■ MATERIAL PROVIDED ■
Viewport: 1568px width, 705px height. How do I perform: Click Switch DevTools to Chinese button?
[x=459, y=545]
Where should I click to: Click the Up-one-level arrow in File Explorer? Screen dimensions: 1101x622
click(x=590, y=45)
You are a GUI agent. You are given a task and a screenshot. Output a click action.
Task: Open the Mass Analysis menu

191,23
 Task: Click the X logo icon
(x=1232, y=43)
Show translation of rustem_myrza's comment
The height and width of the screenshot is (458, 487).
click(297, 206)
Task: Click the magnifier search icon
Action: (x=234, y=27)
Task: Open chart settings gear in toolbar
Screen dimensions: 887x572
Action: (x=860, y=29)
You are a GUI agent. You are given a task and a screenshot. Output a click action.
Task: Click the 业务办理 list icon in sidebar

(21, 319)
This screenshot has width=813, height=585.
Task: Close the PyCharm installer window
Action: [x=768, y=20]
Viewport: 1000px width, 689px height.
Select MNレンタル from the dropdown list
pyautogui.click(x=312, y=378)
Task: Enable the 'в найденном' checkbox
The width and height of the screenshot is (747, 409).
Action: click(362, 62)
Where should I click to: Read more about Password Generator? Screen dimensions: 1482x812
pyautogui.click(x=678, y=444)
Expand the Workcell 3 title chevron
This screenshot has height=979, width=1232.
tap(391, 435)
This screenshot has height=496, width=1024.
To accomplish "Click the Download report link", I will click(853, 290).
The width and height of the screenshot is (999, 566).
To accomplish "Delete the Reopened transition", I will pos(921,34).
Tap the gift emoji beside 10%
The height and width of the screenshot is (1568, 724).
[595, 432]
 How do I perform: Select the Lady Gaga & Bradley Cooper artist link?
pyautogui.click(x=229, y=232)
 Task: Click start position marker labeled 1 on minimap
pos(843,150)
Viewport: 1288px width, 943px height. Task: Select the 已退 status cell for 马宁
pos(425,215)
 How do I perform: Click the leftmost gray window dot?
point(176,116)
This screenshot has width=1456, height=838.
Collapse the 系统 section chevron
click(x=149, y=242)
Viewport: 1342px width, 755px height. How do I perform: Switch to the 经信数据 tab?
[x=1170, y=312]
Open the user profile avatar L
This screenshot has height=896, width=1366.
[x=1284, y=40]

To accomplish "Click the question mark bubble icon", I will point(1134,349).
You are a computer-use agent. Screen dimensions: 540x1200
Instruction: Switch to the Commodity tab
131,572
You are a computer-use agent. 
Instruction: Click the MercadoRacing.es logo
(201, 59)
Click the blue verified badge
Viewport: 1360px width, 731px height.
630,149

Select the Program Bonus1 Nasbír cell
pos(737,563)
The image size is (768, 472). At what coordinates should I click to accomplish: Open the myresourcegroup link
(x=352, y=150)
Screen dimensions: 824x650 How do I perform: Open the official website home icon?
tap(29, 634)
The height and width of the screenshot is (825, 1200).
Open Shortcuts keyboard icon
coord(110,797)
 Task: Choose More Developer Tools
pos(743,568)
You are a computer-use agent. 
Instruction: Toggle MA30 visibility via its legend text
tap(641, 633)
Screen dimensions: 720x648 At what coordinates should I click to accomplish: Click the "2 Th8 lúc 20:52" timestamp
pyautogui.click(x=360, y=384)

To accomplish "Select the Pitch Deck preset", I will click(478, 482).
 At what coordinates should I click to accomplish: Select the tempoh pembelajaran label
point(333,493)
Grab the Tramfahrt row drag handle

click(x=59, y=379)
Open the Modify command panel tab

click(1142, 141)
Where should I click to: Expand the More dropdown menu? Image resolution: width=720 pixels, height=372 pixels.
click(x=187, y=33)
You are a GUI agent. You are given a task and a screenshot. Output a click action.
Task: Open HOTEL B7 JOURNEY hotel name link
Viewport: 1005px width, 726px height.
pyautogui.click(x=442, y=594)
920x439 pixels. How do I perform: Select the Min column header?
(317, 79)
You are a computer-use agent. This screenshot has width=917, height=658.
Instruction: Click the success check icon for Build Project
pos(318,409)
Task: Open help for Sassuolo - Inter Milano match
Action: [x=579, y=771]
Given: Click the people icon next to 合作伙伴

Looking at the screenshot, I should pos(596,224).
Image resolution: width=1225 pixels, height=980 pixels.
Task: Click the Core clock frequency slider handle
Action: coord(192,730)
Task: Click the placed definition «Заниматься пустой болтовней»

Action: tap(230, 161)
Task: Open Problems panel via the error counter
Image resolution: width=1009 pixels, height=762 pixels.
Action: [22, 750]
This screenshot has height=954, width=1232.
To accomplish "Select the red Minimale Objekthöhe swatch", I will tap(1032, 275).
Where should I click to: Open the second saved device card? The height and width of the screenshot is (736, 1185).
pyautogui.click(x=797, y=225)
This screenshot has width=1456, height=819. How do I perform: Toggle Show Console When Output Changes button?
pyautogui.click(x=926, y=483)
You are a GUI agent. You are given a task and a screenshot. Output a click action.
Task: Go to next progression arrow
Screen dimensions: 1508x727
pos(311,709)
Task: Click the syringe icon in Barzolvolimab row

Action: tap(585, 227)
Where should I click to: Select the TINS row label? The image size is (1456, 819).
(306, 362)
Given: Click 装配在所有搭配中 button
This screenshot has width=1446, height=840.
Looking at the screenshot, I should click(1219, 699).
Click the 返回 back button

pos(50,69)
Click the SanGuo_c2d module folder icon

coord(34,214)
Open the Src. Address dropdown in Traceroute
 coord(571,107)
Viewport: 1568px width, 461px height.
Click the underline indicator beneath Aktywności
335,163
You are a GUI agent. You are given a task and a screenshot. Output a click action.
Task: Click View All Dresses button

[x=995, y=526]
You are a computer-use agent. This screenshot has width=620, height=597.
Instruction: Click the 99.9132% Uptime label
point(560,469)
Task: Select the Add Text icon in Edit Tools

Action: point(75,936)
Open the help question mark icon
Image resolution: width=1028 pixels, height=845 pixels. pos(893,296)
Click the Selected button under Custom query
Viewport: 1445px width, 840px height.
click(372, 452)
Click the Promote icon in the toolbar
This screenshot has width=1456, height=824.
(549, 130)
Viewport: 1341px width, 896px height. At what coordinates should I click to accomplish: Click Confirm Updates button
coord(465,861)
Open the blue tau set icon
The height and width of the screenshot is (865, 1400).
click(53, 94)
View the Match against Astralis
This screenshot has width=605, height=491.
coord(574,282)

■ TASK DETAILS ■
Could you rewrite the listing with every "Screen dimensions" changed to "Display size" and everything else left exactly the same?

■ THE RESULT ■
Viewport: 1568px width, 705px height. How do I perform: Click Switch DevTools to Chinese button?
[x=459, y=545]
Where should I click to: Click the Up-one-level arrow in File Explorer? Display size: 1101x622
click(x=590, y=45)
You are a GUI agent. You are given a task and a screenshot. Output a click action.
Task: Open the Mass Analysis menu

191,23
 Task: Click the X logo icon
(x=1232, y=43)
Show translation of rustem_myrza's comment
The height and width of the screenshot is (458, 487).
click(297, 206)
Task: Click the magnifier search icon
Action: (x=234, y=27)
Task: Open chart settings gear in toolbar
Display size: 887x572
Action: (x=860, y=29)
You are a GUI agent. You are given a task and a screenshot. Output a click action.
Task: Click the 业务办理 list icon in sidebar

(21, 319)
This screenshot has width=813, height=585.
Task: Close the PyCharm installer window
Action: [x=768, y=20]
Viewport: 1000px width, 689px height.
Select MNレンタル from the dropdown list
pyautogui.click(x=312, y=378)
Task: Enable the 'в найденном' checkbox
The width and height of the screenshot is (747, 409).
Action: click(362, 62)
Where should I click to: Read more about Password Generator? Display size: 1482x812
pyautogui.click(x=678, y=444)
Expand the Workcell 3 title chevron
This screenshot has height=979, width=1232.
tap(391, 435)
This screenshot has height=496, width=1024.
To accomplish "Click the Download report link", I will click(853, 290).
The width and height of the screenshot is (999, 566).
To accomplish "Delete the Reopened transition", I will pos(921,34).
Tap the gift emoji beside 10%
The height and width of the screenshot is (1568, 724).
[595, 432]
 How do I perform: Select the Lady Gaga & Bradley Cooper artist link?
pyautogui.click(x=229, y=232)
 Task: Click start position marker labeled 1 on minimap
pos(843,150)
Viewport: 1288px width, 943px height. Task: Select the 已退 status cell for 马宁
pos(425,215)
 How do I perform: Click the leftmost gray window dot?
point(176,116)
This screenshot has width=1456, height=838.
Collapse the 系统 section chevron
click(x=149, y=242)
Viewport: 1342px width, 755px height. How do I perform: Switch to the 经信数据 tab?
[x=1170, y=312]
Open the user profile avatar L
This screenshot has height=896, width=1366.
[x=1284, y=40]

To accomplish "Click the question mark bubble icon", I will point(1134,349).
You are a computer-use agent. Display size: 540x1200
Instruction: Switch to the Commodity tab
131,572
You are a computer-use agent. 
Instruction: Click the MercadoRacing.es logo
(201, 59)
Click the blue verified badge
Viewport: 1360px width, 731px height.
630,149

Select the Program Bonus1 Nasbír cell
pos(737,563)
The image size is (768, 472). At what coordinates should I click to accomplish: Open the myresourcegroup link
(x=352, y=150)
Display size: 824x650 How do I perform: Open the official website home icon?
tap(29, 634)
The height and width of the screenshot is (825, 1200).
Open Shortcuts keyboard icon
coord(110,797)
 Task: Choose More Developer Tools
pos(743,568)
You are a computer-use agent. 
Instruction: Toggle MA30 visibility via its legend text
tap(641, 633)
Display size: 720x648 At what coordinates should I click to accomplish: Click the "2 Th8 lúc 20:52" timestamp
pyautogui.click(x=360, y=384)

To accomplish "Select the Pitch Deck preset", I will click(478, 482).
 At what coordinates should I click to accomplish: Select the tempoh pembelajaran label
point(333,493)
Grab the Tramfahrt row drag handle

click(x=59, y=379)
Open the Modify command panel tab

click(1142, 141)
Where should I click to: Expand the More dropdown menu? Image resolution: width=720 pixels, height=372 pixels.
click(x=187, y=33)
You are a GUI agent. You are given a task and a screenshot. Output a click action.
Task: Open HOTEL B7 JOURNEY hotel name link
Viewport: 1005px width, 726px height.
pyautogui.click(x=442, y=594)
920x439 pixels. How do I perform: Select the Min column header?
(317, 79)
You are a computer-use agent. This screenshot has width=917, height=658.
Instruction: Click the success check icon for Build Project
pos(318,409)
Task: Open help for Sassuolo - Inter Milano match
Action: [x=579, y=771]
Given: Click the people icon next to 合作伙伴

Looking at the screenshot, I should pos(596,224).
Image resolution: width=1225 pixels, height=980 pixels.
Task: Click the Core clock frequency slider handle
Action: coord(192,730)
Task: Click the placed definition «Заниматься пустой болтовней»

Action: tap(230, 161)
Task: Open Problems panel via the error counter
Image resolution: width=1009 pixels, height=762 pixels.
Action: [22, 750]
This screenshot has height=954, width=1232.
To accomplish "Select the red Minimale Objekthöhe swatch", I will tap(1032, 275).
Where should I click to: Open the second saved device card? The height and width of the screenshot is (736, 1185).
pyautogui.click(x=797, y=225)
This screenshot has width=1456, height=819. How do I perform: Toggle Show Console When Output Changes button?
pyautogui.click(x=926, y=483)
You are a GUI agent. You are given a task and a screenshot. Output a click action.
Task: Go to next progression arrow
Display size: 1508x727
pos(311,709)
Task: Click the syringe icon in Barzolvolimab row

Action: tap(585, 227)
Where should I click to: Select the TINS row label? The image size is (1456, 819).
(306, 362)
Given: Click 装配在所有搭配中 button
This screenshot has width=1446, height=840.
Looking at the screenshot, I should click(1219, 699).
Click the 返回 back button

pos(50,69)
Click the SanGuo_c2d module folder icon

coord(34,214)
Open the Src. Address dropdown in Traceroute
 coord(571,107)
Viewport: 1568px width, 461px height.
Click the underline indicator beneath Aktywności
335,163
You are a GUI agent. You are given a task and a screenshot. Output a click action.
Task: Click View All Dresses button

[x=995, y=526]
You are a computer-use agent. This screenshot has width=620, height=597.
Instruction: Click the 99.9132% Uptime label
point(560,469)
Task: Select the Add Text icon in Edit Tools

Action: point(75,936)
Open the help question mark icon
Image resolution: width=1028 pixels, height=845 pixels. pos(893,296)
Click the Selected button under Custom query
Viewport: 1445px width, 840px height.
click(372, 452)
Click the Promote icon in the toolbar
This screenshot has width=1456, height=824.
(549, 130)
Viewport: 1341px width, 896px height. At what coordinates should I click to accomplish: Click Confirm Updates button
coord(465,861)
Open the blue tau set icon
The height and width of the screenshot is (865, 1400).
click(53, 94)
View the Match against Astralis
This screenshot has width=605, height=491.
coord(574,282)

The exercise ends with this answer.